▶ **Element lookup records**
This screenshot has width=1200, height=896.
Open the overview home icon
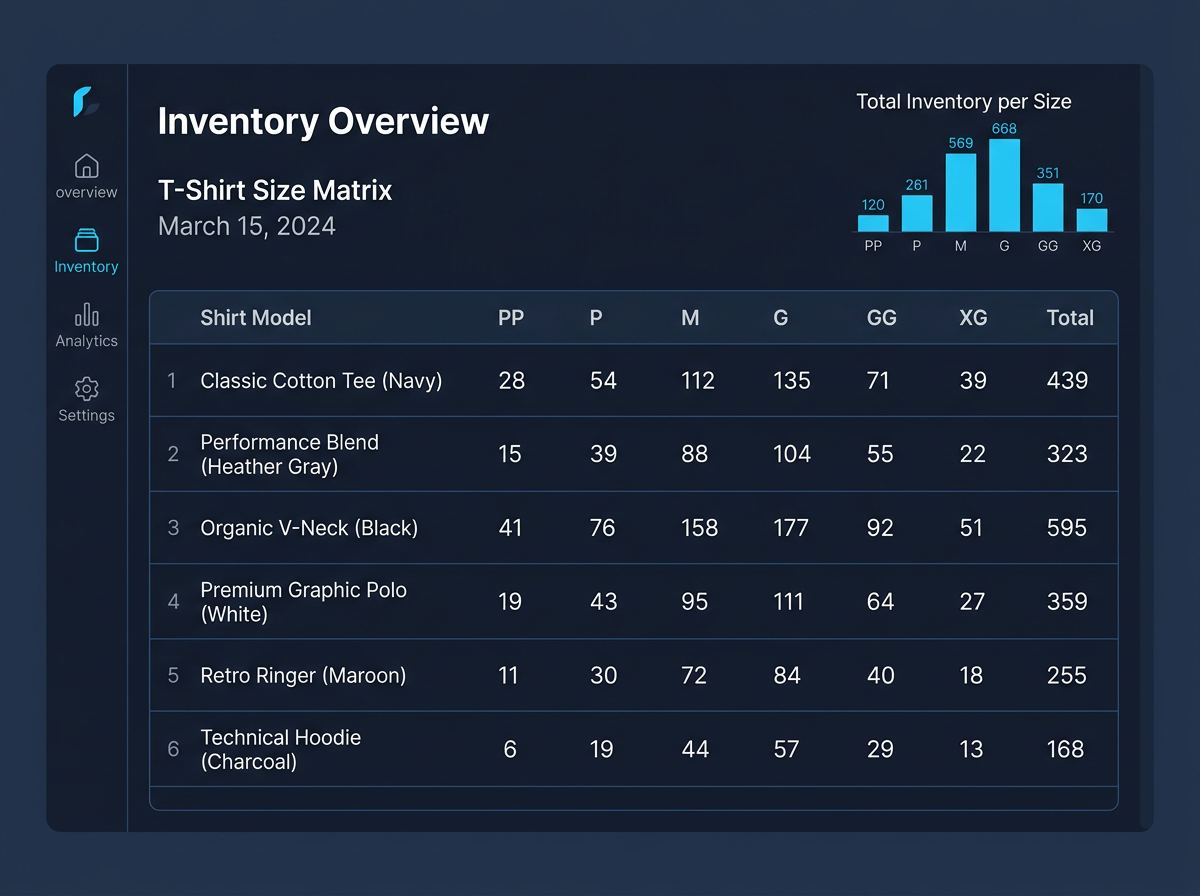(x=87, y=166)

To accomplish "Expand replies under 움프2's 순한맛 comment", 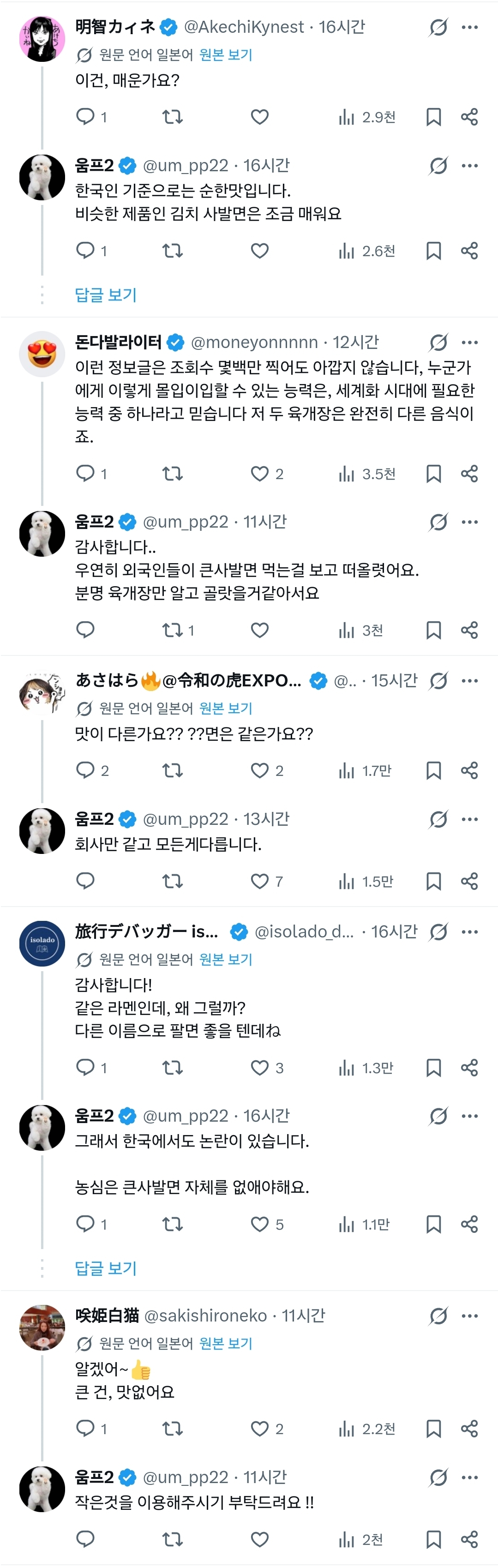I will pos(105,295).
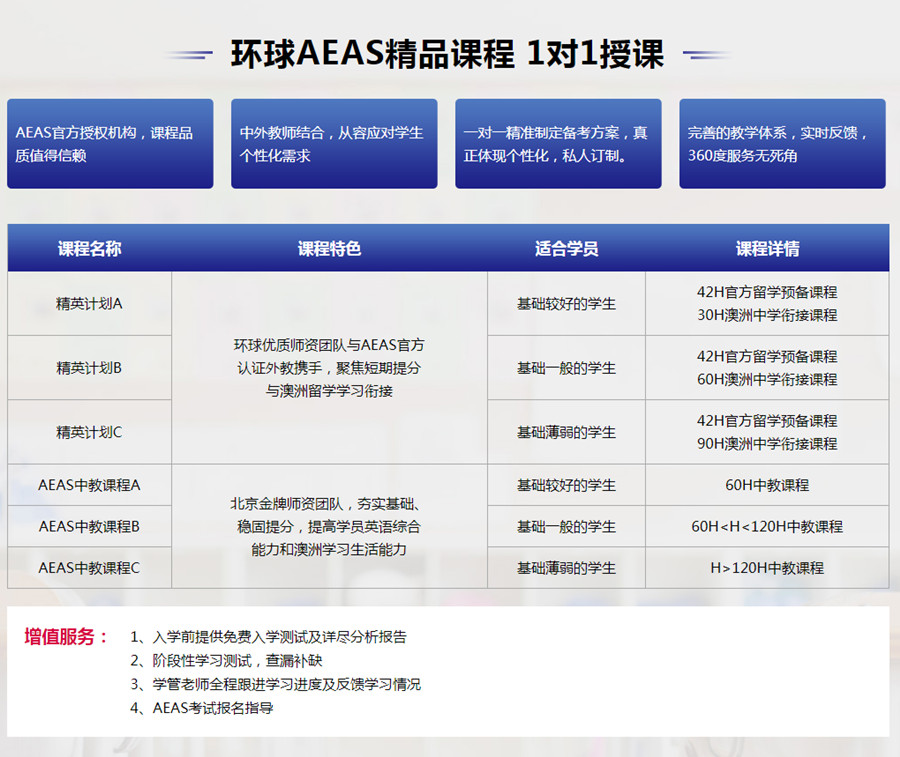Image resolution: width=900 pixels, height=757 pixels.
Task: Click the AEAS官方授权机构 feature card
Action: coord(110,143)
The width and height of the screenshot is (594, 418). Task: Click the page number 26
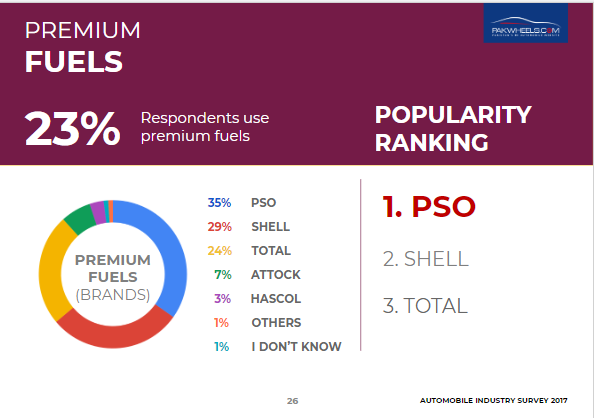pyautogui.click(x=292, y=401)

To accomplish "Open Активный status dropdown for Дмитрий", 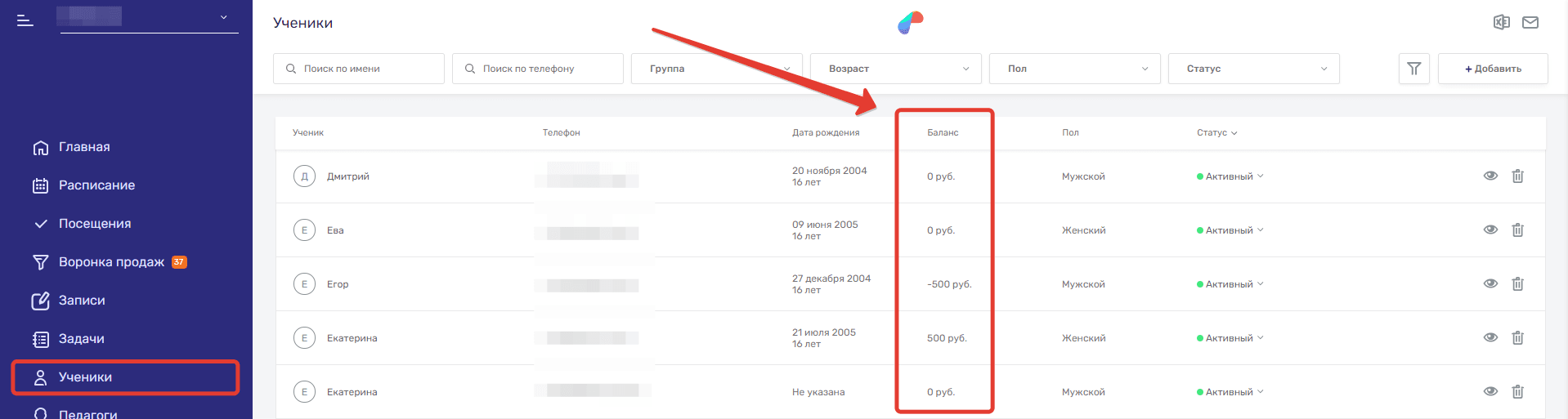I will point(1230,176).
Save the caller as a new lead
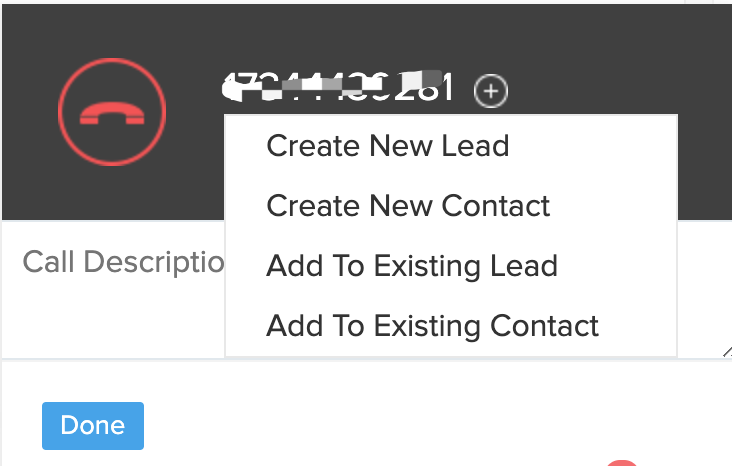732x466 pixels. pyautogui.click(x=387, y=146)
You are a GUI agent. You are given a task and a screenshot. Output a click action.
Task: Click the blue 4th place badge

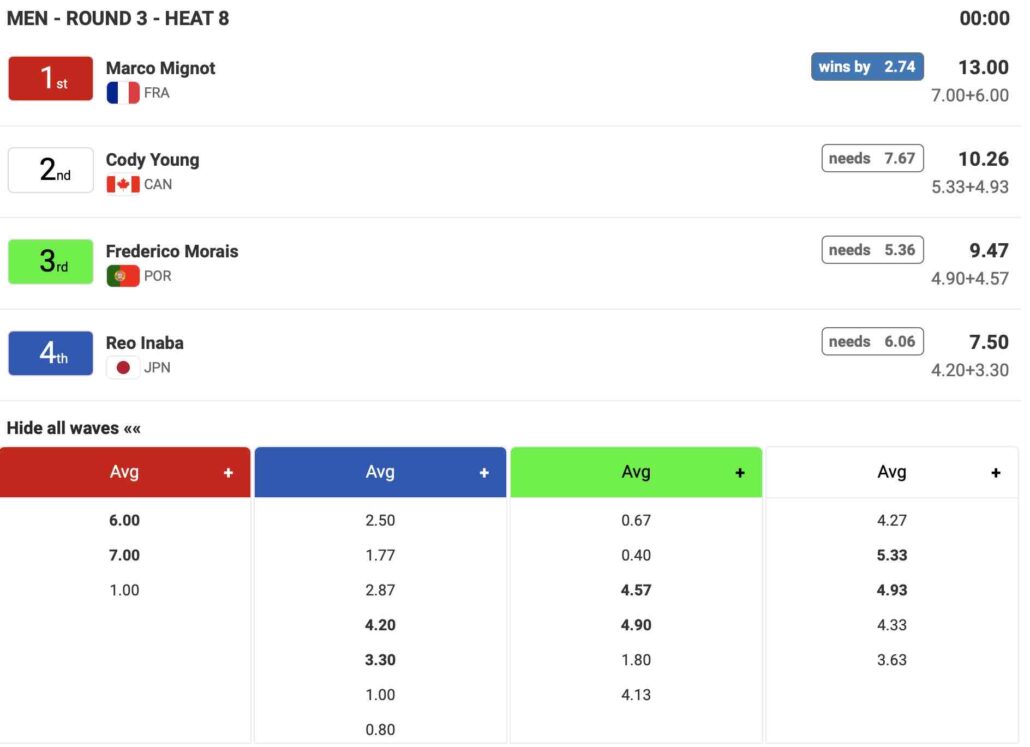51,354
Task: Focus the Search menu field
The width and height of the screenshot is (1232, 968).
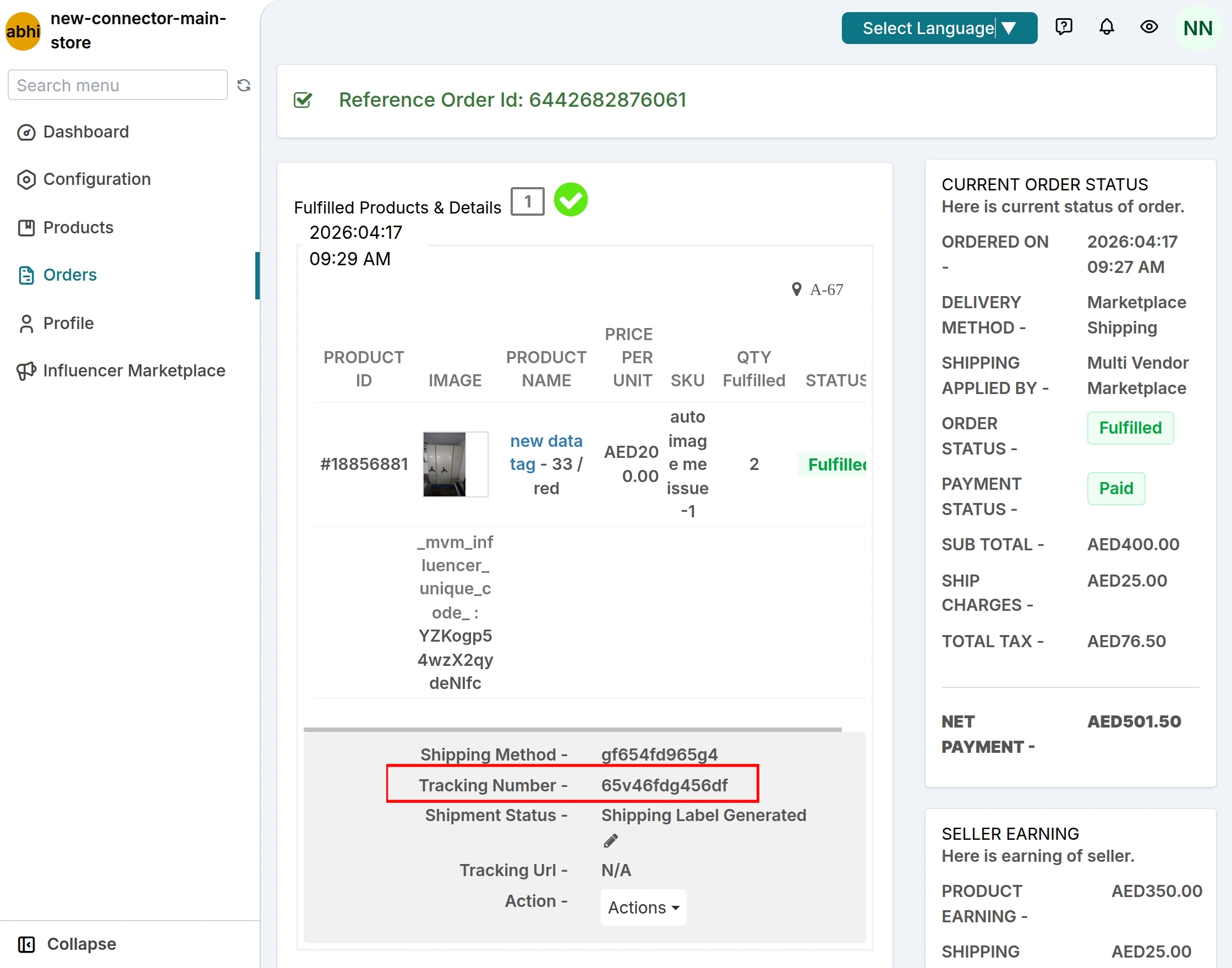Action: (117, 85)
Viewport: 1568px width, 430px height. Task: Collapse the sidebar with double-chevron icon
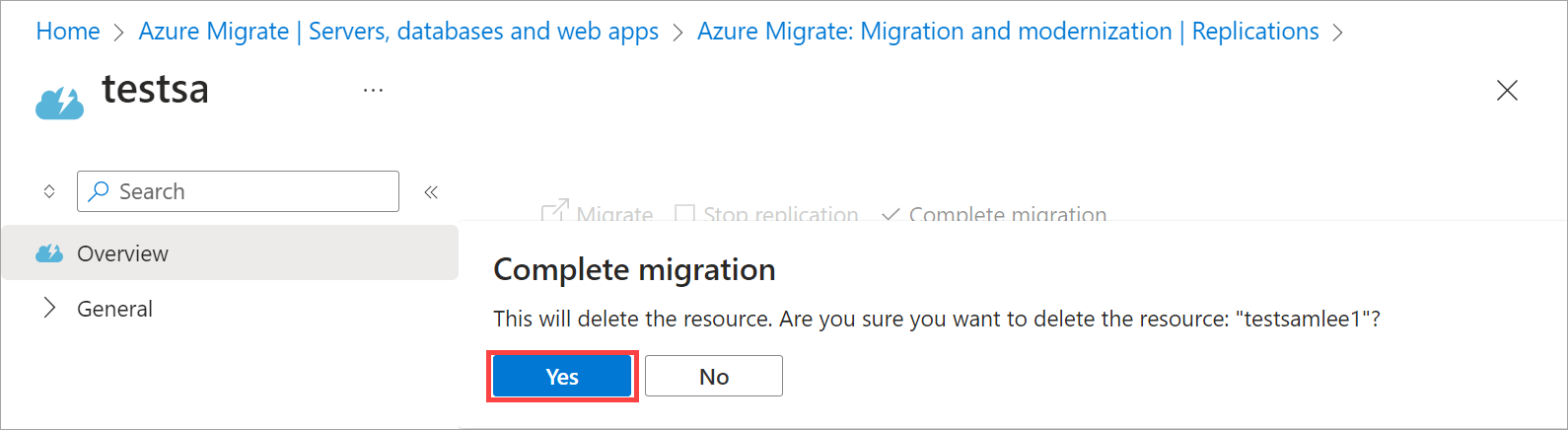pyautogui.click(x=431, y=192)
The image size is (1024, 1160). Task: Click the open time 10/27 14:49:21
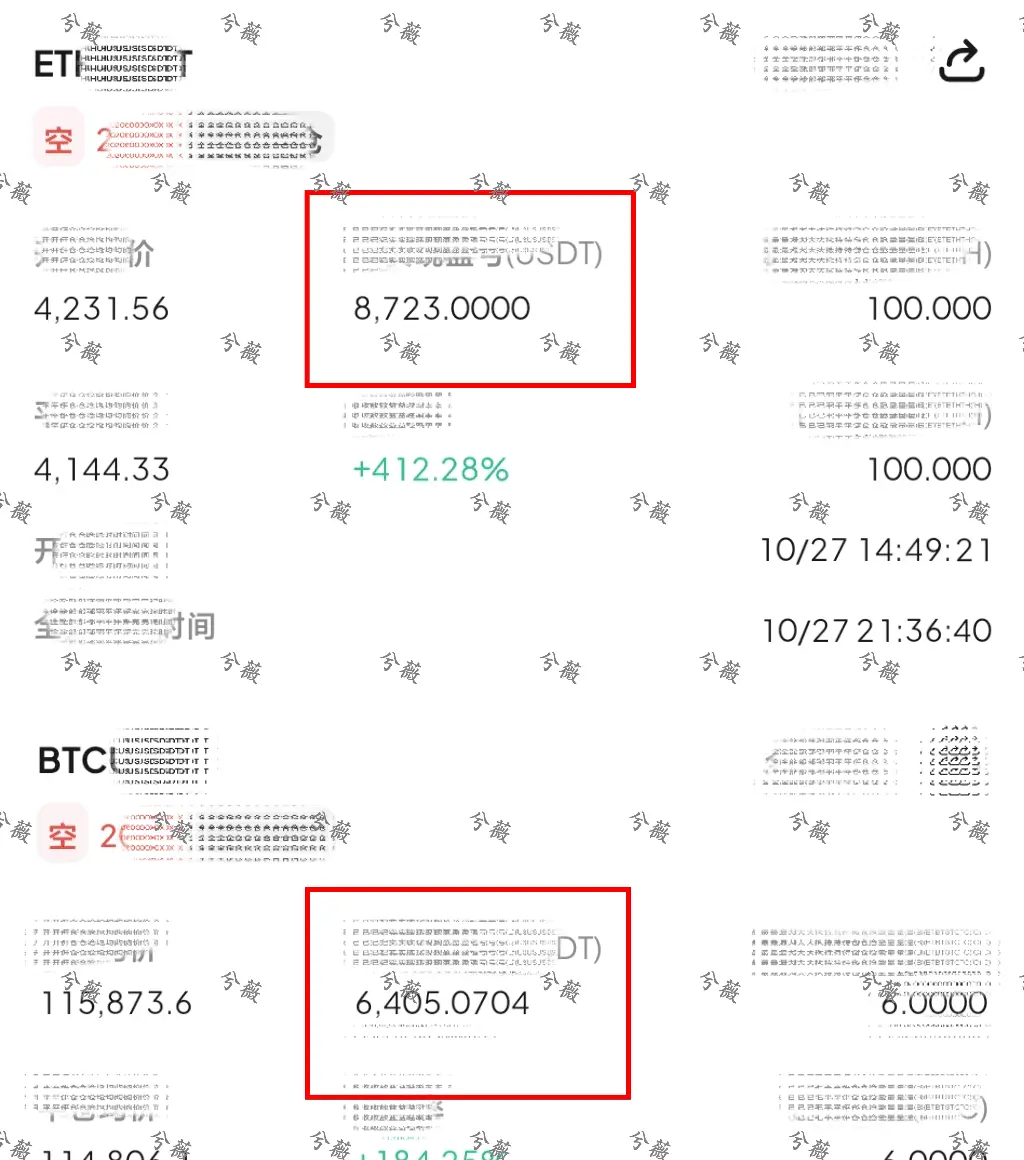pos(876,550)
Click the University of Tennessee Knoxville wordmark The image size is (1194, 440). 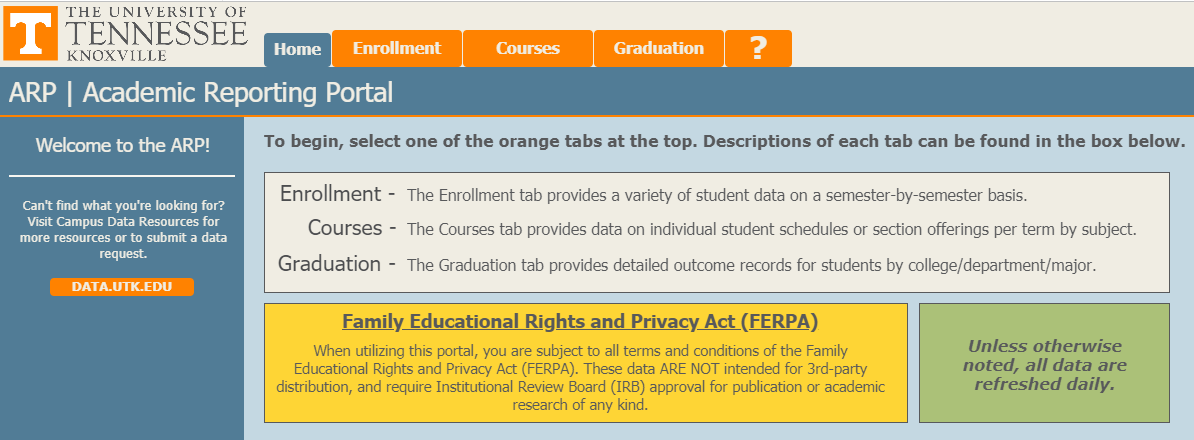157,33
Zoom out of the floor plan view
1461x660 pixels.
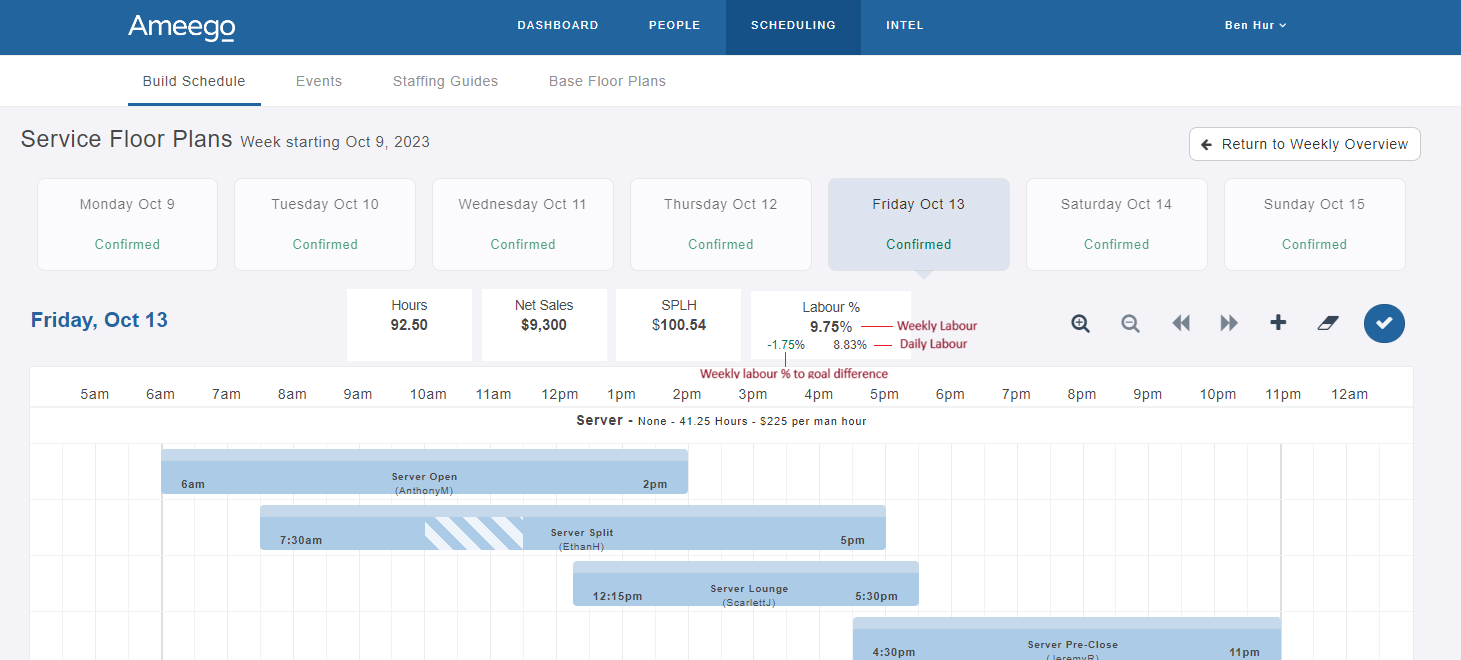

▶ **THE REQUEST**
Rewrite everything in the records from the line with "Save the caller as a new lead" down to the line with "pyautogui.click(x=431, y=192)", substituting "image" for "screenshot" and changing nothing else. Leave the pictures out of the answer.

▶ **ANSWER BELOW**
Save the caller as a new lead
732x466 pixels. pyautogui.click(x=387, y=146)
You are a GUI agent. You are given a task and a image. Output a click action.
Task: Click the blue 4th place badge

51,354
Task: Focus the Search menu field
The width and height of the image is (1232, 968).
Action: (117, 85)
Viewport: 1568px width, 430px height. Task: Collapse the sidebar with double-chevron icon
pyautogui.click(x=431, y=192)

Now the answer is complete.